The Perfect American arose from a commission of the New York City Opera in September 2008. The project idea was suggested by Gerard Mortier, who was appointed director in February 2007, and gave a copy of Jungk's novel to Philip Glass, seeing a perfect frame for a future production.

The libretto by Rudy Wurlitzer is based on the controversial biographical novel Der König von Amerika by Peter Stephan Jungk. When he was a child, Jungk's parents received frequent visits from their friend, physicist Heinz Haber, who at the time worked for Disney as a scientific consultant. The novel imagines the last three months of the life of Walt Disney from the tales of the fictional Austrian cartoonist Wilhelm Dantine, who – before being fired – had worked for Disney between 1940 and 1950. The creator of Mickey Mouse is depicted as something of a megalomaniac racist, misogynist (only men were allowed to draw, women were only allowed coloring) anti-Semite and Nazi sympathiser, and for exposing three of his employees before the Committee on Un-American Activities. Disney, played in the opera by Christopher Purves, comments on the march on Washington in August 1963: "Where leads all this freedom, negroes walking to Washington, the misfits who fornicate like rabbits?"

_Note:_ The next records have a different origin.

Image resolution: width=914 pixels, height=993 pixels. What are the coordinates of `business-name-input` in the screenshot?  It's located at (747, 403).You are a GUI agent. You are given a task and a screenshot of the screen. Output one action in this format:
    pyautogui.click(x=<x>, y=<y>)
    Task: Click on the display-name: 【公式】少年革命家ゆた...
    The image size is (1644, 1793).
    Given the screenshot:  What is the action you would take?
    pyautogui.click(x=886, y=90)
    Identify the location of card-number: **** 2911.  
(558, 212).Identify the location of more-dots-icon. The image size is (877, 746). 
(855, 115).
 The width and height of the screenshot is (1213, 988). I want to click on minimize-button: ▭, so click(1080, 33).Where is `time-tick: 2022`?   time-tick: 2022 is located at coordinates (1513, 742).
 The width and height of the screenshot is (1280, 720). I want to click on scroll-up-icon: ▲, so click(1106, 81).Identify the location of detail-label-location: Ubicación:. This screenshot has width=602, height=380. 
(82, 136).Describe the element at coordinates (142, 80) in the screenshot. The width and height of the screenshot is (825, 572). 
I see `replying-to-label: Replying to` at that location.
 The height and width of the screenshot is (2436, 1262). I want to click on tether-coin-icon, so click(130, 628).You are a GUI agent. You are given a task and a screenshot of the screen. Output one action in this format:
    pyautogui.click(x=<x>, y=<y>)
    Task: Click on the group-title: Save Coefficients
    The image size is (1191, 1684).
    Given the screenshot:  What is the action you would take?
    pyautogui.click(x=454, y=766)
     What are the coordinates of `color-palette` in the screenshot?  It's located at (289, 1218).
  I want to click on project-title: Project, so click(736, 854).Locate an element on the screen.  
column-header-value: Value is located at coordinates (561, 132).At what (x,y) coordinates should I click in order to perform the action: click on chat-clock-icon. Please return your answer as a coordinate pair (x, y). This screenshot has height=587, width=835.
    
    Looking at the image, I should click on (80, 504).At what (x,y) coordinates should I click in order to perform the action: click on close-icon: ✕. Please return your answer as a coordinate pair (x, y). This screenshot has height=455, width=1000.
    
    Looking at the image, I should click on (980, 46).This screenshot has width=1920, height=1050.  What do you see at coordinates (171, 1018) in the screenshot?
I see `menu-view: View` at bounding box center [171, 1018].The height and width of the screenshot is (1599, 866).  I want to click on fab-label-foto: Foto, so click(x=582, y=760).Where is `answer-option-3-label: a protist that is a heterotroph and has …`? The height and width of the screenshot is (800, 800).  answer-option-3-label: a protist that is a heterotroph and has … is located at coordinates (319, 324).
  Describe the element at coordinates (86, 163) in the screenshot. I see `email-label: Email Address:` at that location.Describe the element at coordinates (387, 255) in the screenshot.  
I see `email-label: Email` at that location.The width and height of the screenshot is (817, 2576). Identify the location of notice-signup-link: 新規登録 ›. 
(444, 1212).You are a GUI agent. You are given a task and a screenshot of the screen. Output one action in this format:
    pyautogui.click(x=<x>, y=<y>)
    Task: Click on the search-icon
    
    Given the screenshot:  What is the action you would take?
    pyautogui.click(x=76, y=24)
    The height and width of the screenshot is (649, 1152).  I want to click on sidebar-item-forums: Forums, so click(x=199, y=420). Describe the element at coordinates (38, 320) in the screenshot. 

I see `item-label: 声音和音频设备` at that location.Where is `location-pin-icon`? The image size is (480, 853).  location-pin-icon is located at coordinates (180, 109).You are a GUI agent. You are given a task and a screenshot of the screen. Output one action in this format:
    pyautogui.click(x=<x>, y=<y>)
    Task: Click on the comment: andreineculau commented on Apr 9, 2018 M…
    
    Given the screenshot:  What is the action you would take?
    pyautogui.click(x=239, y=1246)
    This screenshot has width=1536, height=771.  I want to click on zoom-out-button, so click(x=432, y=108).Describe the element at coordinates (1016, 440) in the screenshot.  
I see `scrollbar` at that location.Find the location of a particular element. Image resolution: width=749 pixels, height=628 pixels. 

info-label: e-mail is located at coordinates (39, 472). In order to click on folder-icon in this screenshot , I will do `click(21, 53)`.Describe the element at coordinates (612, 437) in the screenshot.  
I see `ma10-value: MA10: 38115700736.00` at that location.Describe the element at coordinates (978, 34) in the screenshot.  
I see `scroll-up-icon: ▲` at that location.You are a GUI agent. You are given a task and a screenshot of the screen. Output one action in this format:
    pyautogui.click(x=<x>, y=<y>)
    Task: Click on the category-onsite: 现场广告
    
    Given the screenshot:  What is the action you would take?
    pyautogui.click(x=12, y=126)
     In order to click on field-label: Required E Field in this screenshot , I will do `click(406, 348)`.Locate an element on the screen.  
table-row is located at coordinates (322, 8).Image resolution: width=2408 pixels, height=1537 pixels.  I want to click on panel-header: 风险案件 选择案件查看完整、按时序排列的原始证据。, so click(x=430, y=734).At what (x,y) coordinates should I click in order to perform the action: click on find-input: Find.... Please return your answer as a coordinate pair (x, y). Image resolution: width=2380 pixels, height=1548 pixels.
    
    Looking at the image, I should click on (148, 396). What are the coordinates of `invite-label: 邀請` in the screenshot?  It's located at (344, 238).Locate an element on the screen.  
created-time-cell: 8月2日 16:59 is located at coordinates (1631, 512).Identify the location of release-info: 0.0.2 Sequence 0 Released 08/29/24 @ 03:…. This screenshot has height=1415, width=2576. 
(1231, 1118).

Glass describes the last years of the life of Walt Disney "unimaginable, alarming and truly frightening", but cedes him responsibility for his own ideas because he believes they are the product of the context in which he lived. He sees him as "a child of his time with very conservative ideas, yes, but a great visionary", "a human being in ordinary and extraordinary times", "an icon of modernity, a man capable of building bridges between high culture and popular culture". In this sense it recalls that "Disney has always been conscious of the attitudes of ordinary people and also allowed the masses to address the high culture by introducing the music of Tchaikovsky and others in his films." For him, his opera "is not a documentary or portrait" but a "journey poetic and tragic" through the last months of the life of an artist who "faced the same doubts that beset us all". He therefore conceived the work as a kind of poem on the quintessentially American and a reflection on death.

Scenes from the end of the life of Walt Disney. The action goes from Disney's home town of Marceline, Missouri to his animated dream factory in Los Angeles. Disney is haunted by his own mortality, set against the backdrop of the creation of his visionary empire of imagination.